Monday, December 20, 2021

The Gift

 Catholicism is not just one religion among many.  If the purpose of religion is to allow us to share in the life of the Divine Presence and Love, Catholicism offers the Gift of the Presence and Love of Jesus Christ in a unique way -- in the Sacrament of the Eucharist.

As I near my own death, I gather up all the joy, all the love, all the richness of life that I have experienced and with great desire, wish that I could offer it to those I love, to enrich their lives.  I wish that I could say to them: Eat This; Drink This -- Let it become a part of you.  

And Jesus, the night before He died, offered us not only His death, but all that He had experienced of this human and divine life -- His great love for the Father, His great love for mankind, His immense enjoyment of all of creation!  "Take and eat," He said; "the richness of my own life and joy will become a part of your life and joy."

He gave us a way to enter into his mind, his soul, his strength, his will.  "Put on Christ Jesus," Paul tells us in Romans, "and make no provision for the weakness of the flesh" (Romans 13:14).  When St. Augustine read those words, he understood for the first time what it meant to "put on Christ" -- to share in His humanity as well as in His divinity.

All that Christ is, is offered to us in the Eucharist.  We don't have to "think" it to receive it -- it is freely given to us.  "A great king gives a banquet," Jesus tells us in the parable, but we are too busy, too preoccupied, too not-interested, to partake of the Gift of Himself.  He left us a way to share in His own life, but our own lives are more interesting now.

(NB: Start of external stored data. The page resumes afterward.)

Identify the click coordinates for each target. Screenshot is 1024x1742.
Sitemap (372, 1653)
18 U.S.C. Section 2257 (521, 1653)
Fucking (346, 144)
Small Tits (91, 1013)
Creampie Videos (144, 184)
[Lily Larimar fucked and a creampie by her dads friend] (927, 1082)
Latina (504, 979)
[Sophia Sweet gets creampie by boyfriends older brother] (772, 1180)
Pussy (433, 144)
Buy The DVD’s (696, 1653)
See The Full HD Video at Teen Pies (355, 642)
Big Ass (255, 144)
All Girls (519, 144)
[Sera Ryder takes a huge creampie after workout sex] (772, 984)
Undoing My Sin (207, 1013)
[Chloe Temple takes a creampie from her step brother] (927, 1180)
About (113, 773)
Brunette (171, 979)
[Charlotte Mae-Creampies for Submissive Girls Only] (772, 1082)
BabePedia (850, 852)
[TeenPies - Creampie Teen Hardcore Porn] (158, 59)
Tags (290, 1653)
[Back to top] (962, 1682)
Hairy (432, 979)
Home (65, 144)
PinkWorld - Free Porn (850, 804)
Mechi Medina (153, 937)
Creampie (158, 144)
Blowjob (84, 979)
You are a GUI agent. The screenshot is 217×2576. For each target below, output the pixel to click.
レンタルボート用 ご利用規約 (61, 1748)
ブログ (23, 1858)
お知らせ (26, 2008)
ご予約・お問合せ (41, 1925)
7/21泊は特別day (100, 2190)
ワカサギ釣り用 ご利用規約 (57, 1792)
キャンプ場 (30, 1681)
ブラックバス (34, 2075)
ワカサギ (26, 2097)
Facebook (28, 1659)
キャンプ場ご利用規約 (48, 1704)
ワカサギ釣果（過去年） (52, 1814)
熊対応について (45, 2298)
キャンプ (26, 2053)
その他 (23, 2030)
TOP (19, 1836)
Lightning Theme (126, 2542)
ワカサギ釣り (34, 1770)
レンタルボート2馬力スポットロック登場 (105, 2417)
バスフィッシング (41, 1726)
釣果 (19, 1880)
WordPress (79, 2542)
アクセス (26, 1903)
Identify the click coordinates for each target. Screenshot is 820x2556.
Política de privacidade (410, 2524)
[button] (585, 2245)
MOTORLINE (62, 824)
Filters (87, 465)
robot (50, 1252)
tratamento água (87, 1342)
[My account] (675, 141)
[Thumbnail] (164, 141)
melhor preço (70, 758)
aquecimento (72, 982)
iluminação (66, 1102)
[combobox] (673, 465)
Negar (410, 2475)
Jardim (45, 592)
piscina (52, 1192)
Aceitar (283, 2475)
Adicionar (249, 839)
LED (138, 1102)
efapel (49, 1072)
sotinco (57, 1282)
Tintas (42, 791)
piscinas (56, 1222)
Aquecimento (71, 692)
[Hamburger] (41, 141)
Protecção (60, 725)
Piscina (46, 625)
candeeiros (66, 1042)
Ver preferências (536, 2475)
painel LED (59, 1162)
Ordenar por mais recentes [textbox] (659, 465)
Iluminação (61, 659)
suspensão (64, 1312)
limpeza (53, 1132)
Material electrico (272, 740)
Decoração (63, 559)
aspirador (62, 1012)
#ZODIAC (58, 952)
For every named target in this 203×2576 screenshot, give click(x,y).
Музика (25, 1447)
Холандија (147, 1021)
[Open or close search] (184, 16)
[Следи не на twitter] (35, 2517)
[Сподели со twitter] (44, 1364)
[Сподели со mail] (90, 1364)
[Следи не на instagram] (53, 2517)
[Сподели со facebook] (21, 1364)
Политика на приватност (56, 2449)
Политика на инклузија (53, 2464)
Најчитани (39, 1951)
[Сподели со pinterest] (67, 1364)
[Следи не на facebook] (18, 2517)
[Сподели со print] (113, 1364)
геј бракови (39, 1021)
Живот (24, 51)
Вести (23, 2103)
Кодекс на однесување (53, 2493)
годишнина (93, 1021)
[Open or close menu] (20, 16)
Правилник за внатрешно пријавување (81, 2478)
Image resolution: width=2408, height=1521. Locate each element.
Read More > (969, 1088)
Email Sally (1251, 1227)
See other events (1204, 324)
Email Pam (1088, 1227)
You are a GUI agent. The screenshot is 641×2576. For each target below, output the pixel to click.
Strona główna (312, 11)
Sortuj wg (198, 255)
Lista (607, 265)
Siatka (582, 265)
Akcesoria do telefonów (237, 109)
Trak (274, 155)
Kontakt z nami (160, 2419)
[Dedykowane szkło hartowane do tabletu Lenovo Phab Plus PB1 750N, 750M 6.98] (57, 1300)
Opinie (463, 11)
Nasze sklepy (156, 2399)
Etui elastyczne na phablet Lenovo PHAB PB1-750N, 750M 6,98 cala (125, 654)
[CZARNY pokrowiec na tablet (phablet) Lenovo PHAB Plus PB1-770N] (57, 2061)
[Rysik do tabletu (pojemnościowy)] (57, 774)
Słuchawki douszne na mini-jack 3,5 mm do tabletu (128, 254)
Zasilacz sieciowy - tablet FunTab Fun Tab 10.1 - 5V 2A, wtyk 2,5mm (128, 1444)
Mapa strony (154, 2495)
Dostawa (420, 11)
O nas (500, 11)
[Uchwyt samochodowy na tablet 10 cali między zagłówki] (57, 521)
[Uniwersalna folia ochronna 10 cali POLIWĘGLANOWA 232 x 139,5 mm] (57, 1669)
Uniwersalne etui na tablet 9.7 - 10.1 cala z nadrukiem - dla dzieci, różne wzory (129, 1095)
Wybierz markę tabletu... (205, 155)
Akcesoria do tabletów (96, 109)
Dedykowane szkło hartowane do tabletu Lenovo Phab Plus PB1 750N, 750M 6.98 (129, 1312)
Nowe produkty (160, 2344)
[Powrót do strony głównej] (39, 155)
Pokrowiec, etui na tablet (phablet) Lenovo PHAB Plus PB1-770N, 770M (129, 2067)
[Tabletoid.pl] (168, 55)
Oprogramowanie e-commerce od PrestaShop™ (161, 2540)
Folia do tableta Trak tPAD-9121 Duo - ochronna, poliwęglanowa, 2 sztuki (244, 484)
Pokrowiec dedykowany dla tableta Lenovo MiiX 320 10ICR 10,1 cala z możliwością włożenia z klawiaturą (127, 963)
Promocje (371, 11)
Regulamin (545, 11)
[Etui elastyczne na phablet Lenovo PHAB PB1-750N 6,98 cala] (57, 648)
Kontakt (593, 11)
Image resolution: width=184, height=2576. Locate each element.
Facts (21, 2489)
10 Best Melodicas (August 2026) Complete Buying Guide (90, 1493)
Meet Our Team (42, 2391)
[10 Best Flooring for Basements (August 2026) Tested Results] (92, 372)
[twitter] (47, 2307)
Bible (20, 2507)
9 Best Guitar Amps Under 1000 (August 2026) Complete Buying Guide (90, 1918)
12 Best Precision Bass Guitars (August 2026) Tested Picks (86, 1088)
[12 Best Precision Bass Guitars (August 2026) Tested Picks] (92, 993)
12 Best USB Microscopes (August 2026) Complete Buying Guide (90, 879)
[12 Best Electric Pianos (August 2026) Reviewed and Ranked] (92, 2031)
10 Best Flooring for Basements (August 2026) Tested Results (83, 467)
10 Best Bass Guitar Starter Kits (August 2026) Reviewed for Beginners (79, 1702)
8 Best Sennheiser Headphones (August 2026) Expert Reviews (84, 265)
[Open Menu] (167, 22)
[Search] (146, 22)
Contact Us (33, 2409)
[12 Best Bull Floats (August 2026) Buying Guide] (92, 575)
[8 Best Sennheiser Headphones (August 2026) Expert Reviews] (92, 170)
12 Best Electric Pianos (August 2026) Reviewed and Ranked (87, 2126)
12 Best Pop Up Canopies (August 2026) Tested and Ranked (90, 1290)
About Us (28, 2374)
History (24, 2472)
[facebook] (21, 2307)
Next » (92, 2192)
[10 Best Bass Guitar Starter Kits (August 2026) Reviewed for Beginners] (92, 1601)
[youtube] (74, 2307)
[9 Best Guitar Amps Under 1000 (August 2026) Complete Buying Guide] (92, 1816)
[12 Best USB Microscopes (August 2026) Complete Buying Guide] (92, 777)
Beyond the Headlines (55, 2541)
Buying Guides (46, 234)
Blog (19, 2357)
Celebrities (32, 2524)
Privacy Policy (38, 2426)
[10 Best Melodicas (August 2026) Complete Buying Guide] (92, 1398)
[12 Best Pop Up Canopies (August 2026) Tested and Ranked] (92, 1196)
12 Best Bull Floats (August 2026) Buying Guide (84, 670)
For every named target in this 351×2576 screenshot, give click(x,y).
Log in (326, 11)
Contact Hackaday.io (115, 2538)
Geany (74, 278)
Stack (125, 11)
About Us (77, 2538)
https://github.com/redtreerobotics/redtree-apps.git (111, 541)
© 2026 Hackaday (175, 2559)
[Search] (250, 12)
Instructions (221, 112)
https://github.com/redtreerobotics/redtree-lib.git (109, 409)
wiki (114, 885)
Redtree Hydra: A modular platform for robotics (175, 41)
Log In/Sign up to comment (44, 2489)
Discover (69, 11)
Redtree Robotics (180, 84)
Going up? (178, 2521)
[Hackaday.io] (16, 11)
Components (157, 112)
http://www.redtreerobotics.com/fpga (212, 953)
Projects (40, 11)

"This is my body," He said -- more than just his flesh, but His Life: what He loves, what He thinks, what He appreciates, what He understands -- all of who and what He is, what He did, what He does.

"This is my blood," my health, my antibodies, my Life -- Drink this, and you will have zoe (joy, energy, zest, spirit, the divine spark of life) in addition to biological life.

If you do not eat my body, said Jesus (John 6), you will have no life in you.  And this He was speaking to living human beings standing before Him:  you will have no life in you.  What was He talking about? they wondered.

I wish I could wrap up my own life in a package and offer to others.  "Take this," I would say, "and eat it.  You will love it!"  But of course, my life, rich as it is, would not even be a brief taste of the eternal life He offers us week after week.  "Take this," He says, "you will love it!"